Implementation:ArroyoSystems Arroyo Lookup Join
| Knowledge Sources | |
|---|---|
| Domains | Streaming, Join_Operations, Connectors |
| Last Updated | 2026-02-08 08:00 GMT |
Overview
LookupJoin is a streaming operator that enriches each incoming record by performing a point lookup against an external data source (via a LookupConnector), with optional in-memory caching using mini_moka.
Description
The LookupJoin operator implements the ArrowOperator trait to perform lookup joins where the left (streaming) side is joined against an external data source accessed through a LookupConnector. For each incoming batch, the operator:
- Evaluates key_exprs (DataFusion PhysicalExpr) to extract lookup keys from the batch
- Converts keys to rows via a RowConverter and deduplicates them into a HashMap
- Checks the optional Cache<OwnedRow, OwnedRow> (a mini_moka concurrent cache with configurable max capacity and TTL) for cached results
- For uncached keys, calls connector.lookup(&cols) to fetch matching rows from the external source
- Caches the results and constructs the output by combining left-side non-key columns with the right-side lookup results
The operator supports two join types via LookupJoinType:
- Left -- All input rows are emitted; missing lookups produce NULLs
- Inner -- Only rows with non-null lookup results are emitted (filtered via a BooleanArray mask)

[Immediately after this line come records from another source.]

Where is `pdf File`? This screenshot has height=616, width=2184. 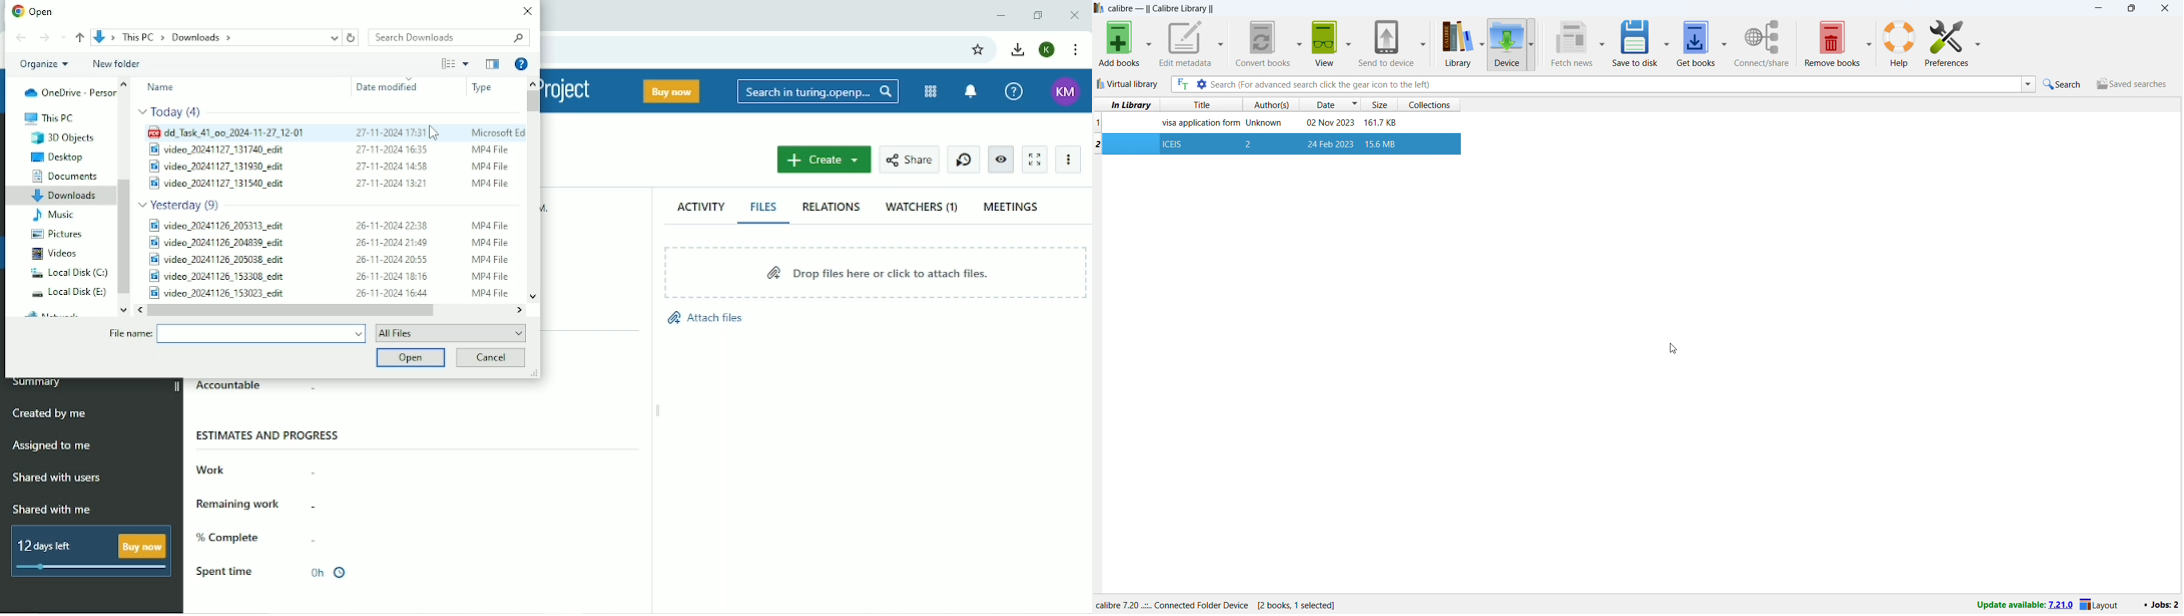 pdf File is located at coordinates (335, 133).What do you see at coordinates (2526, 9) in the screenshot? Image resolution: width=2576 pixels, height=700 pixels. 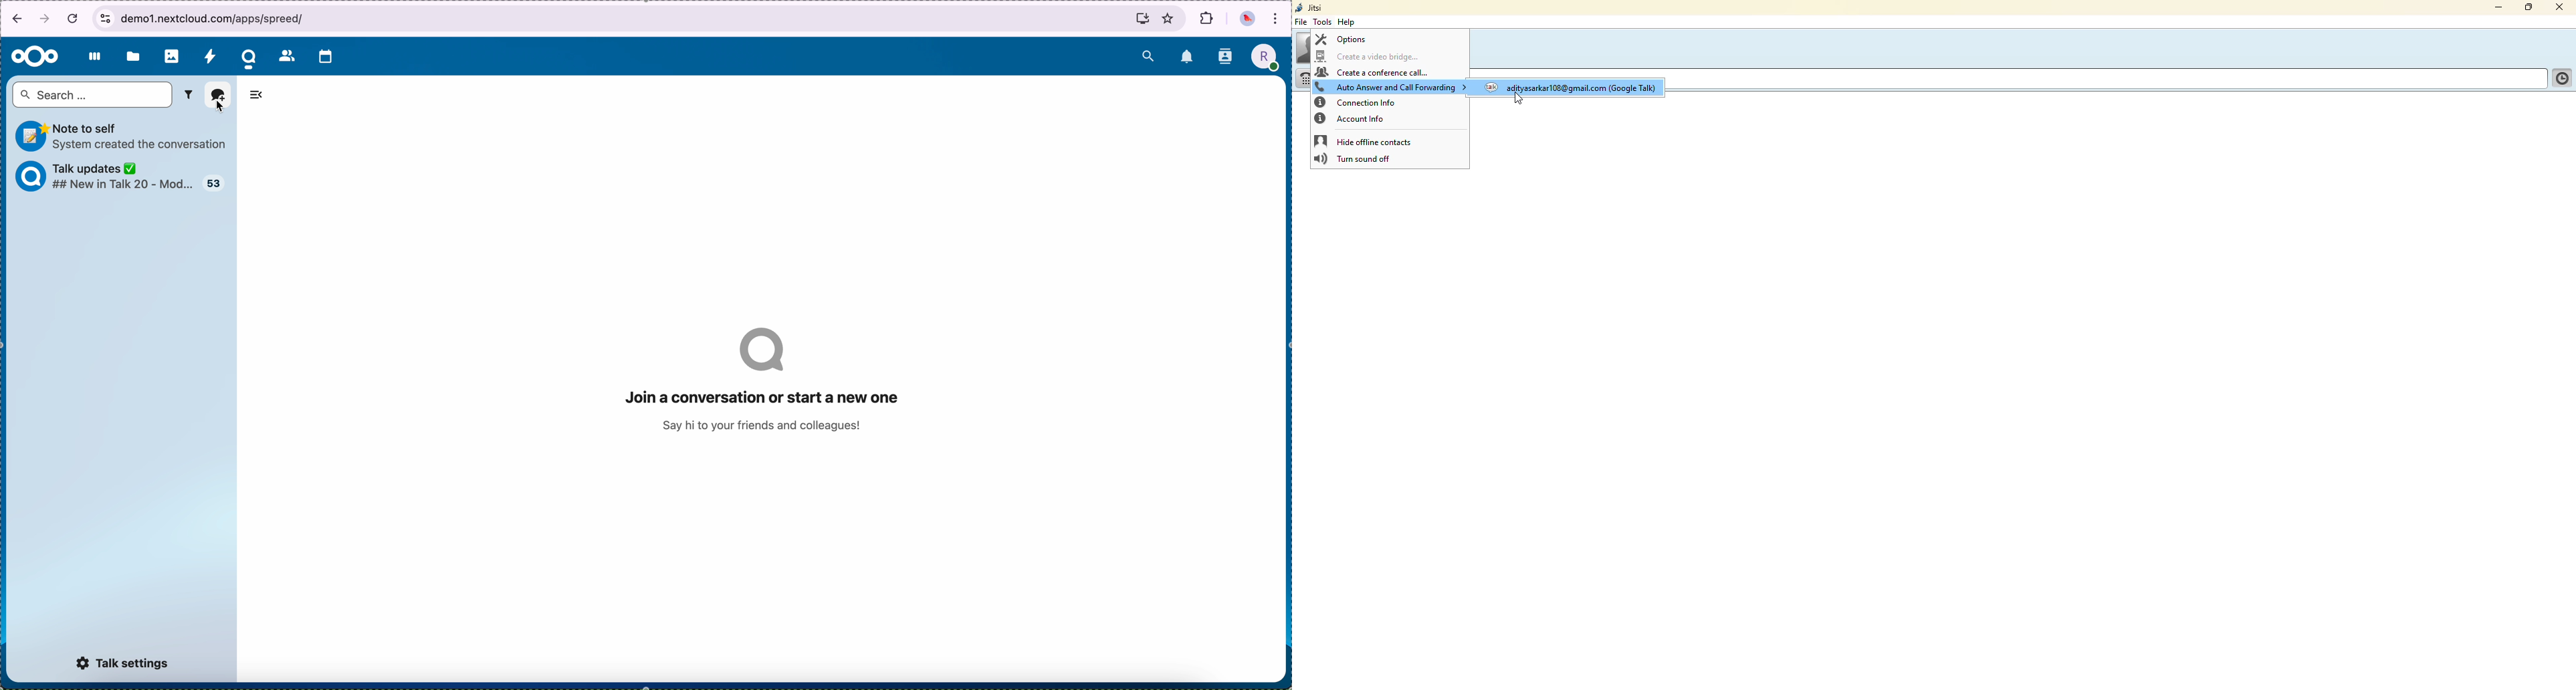 I see `maximize` at bounding box center [2526, 9].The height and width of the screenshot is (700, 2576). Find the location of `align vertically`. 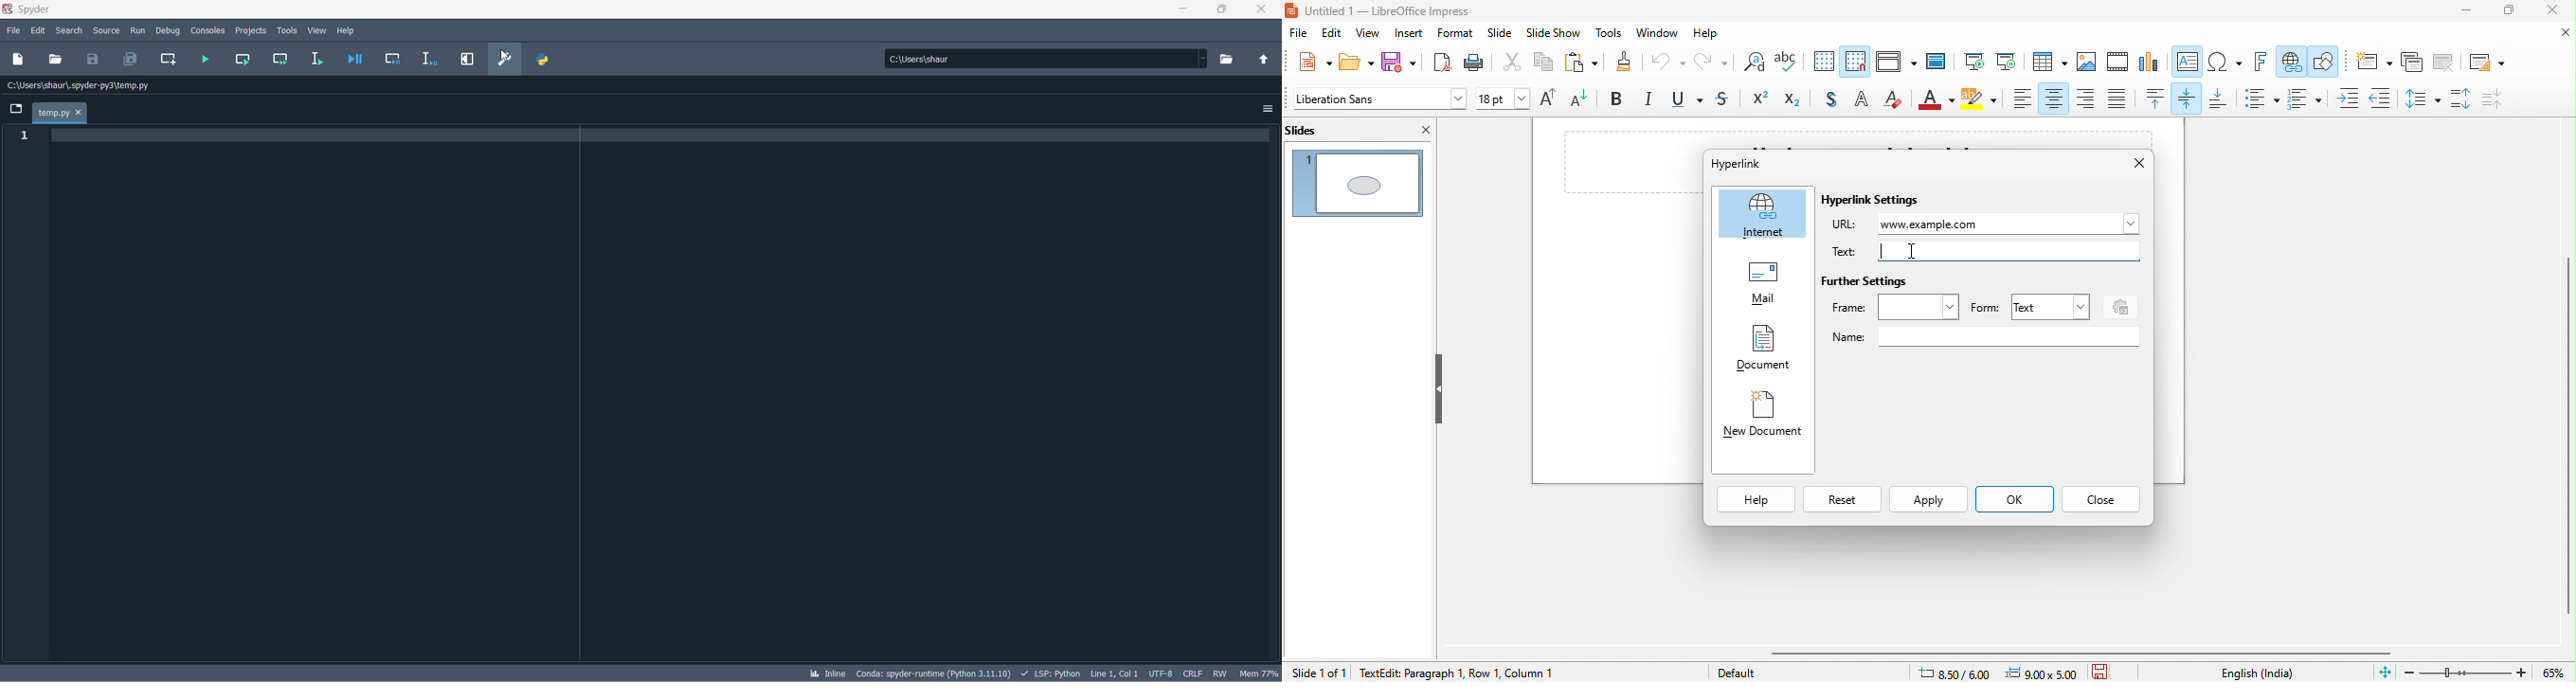

align vertically is located at coordinates (2189, 98).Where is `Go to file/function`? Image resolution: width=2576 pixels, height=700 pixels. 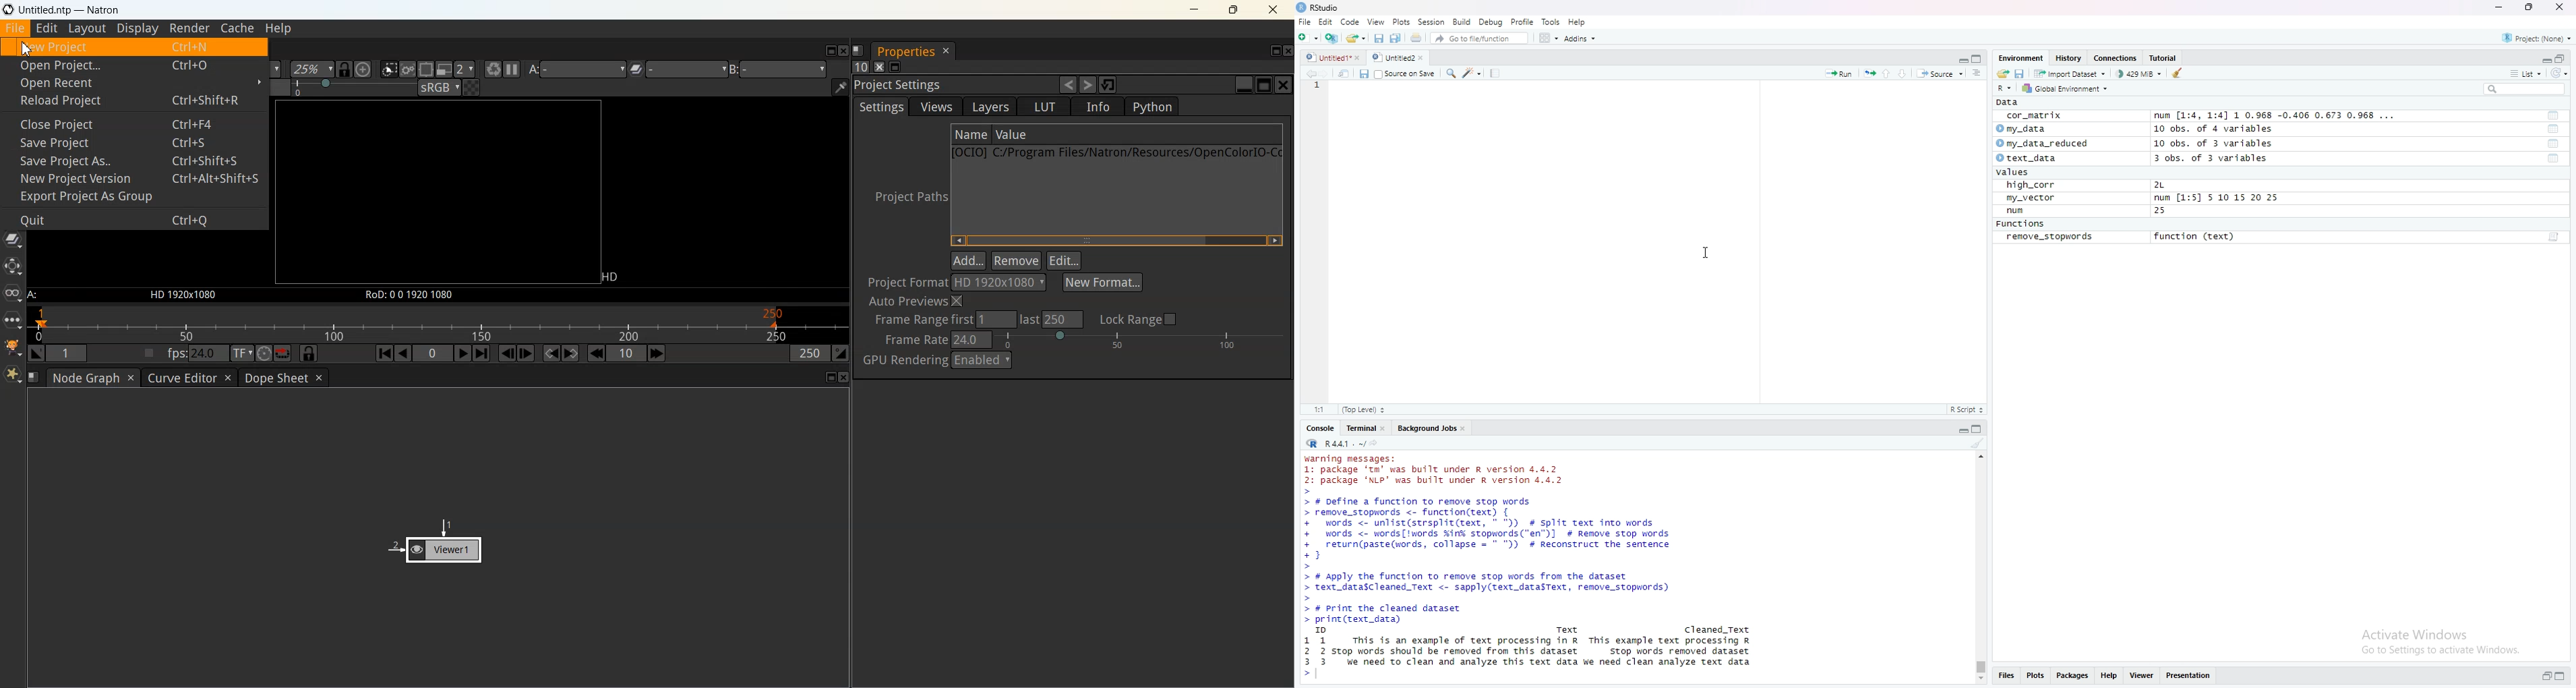 Go to file/function is located at coordinates (1472, 38).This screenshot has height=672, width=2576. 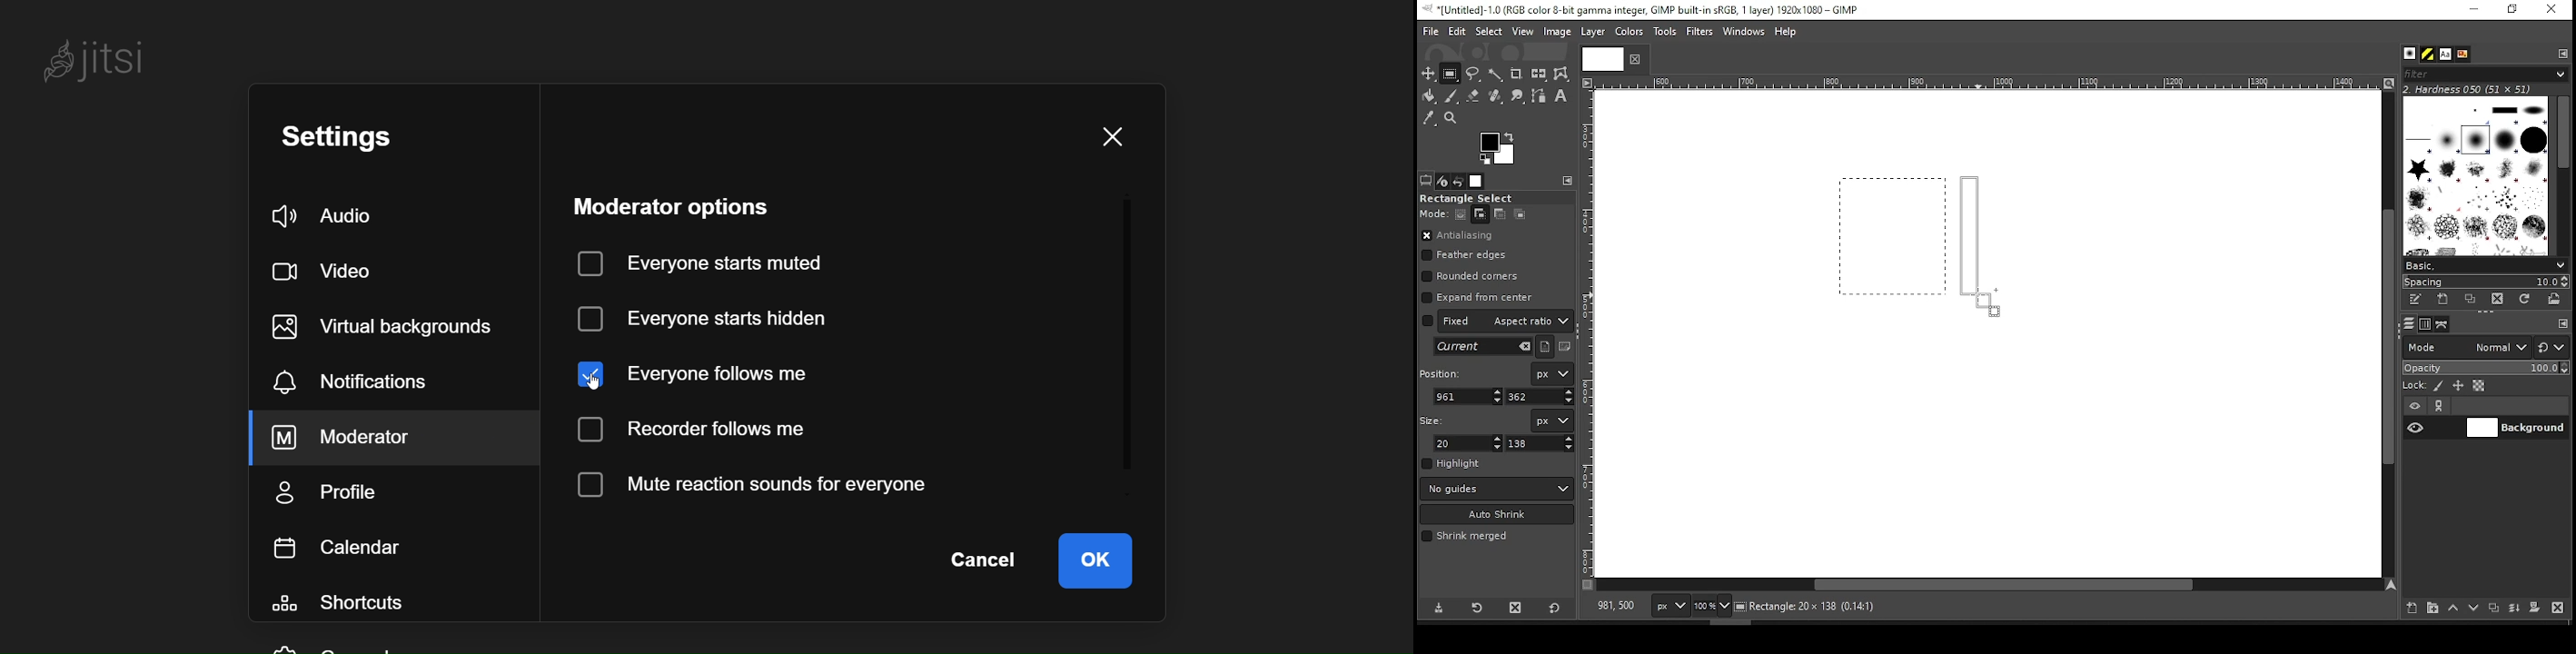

The cache is configured with a byte-weighted capacity (max_capacity_bytes, default 8MB) and optional TTL. Metadata fields from the connector configuration are excluded from the null-check filter for inner joins.
Usage
Used when a SQL query joins a streaming table against a lookup source (e.g., a database table or REST API). Constructed via LookupJoinConstructor from an api::LookupJoinOperator configuration.
Code Reference
Source Location
- Repository: ArroyoSystems_Arroyo
- File: crates/arroyo-worker/src/arrow/lookup_join.rs
Signature
pub struct LookupJoin {
connector: Box<dyn LookupConnector + Send>,
key_exprs: Vec<Arc<dyn PhysicalExpr>>,
cache: Option<Cache<OwnedRow, OwnedRow>>,
key_row_converter: RowConverter,
result_row_converter: RowConverter,
join_type: LookupJoinType,
lookup_schema: Arc<Schema>,
metadata_fields: Vec<MetadataField>,
}
pub(crate) enum LookupJoinType {
Left,
Inner,
}
pub struct LookupJoinConstructor;
impl OperatorConstructor for LookupJoinConstructor {
type ConfigT = api::LookupJoinOperator;
fn with_config(
&self,
config: Self::ConfigT,
registry: Arc<Registry>,
) -> anyhow::Result<ConstructedOperator>;
}
Import
use arroyo_worker::arrow::lookup_join::{LookupJoin, LookupJoinConstructor};
I/O Contract
Inputs
| Name | Type | Required | Description |
|---|---|---|---|
| batch | RecordBatch | Yes | Input record batch from the streaming side with key columns for lookup |
Outputs
| Name | Type | Description |
|---|---|---|
| enriched_batch | RecordBatch | Input columns (minus keys and timestamp) joined with lookup results, plus the original timestamp column |
Usage Examples
// Lookup join is created from a SQL query like:
// SELECT s.*, d.name FROM stream s
// LEFT JOIN dimension_table d ON s.user_id = d.id
let constructor = LookupJoinConstructor;
let operator = constructor.with_config(lookup_join_config, registry)?;
// The operator will call connector.lookup() for each batch of unique keys
// and cache results according to the configured TTL and capacity.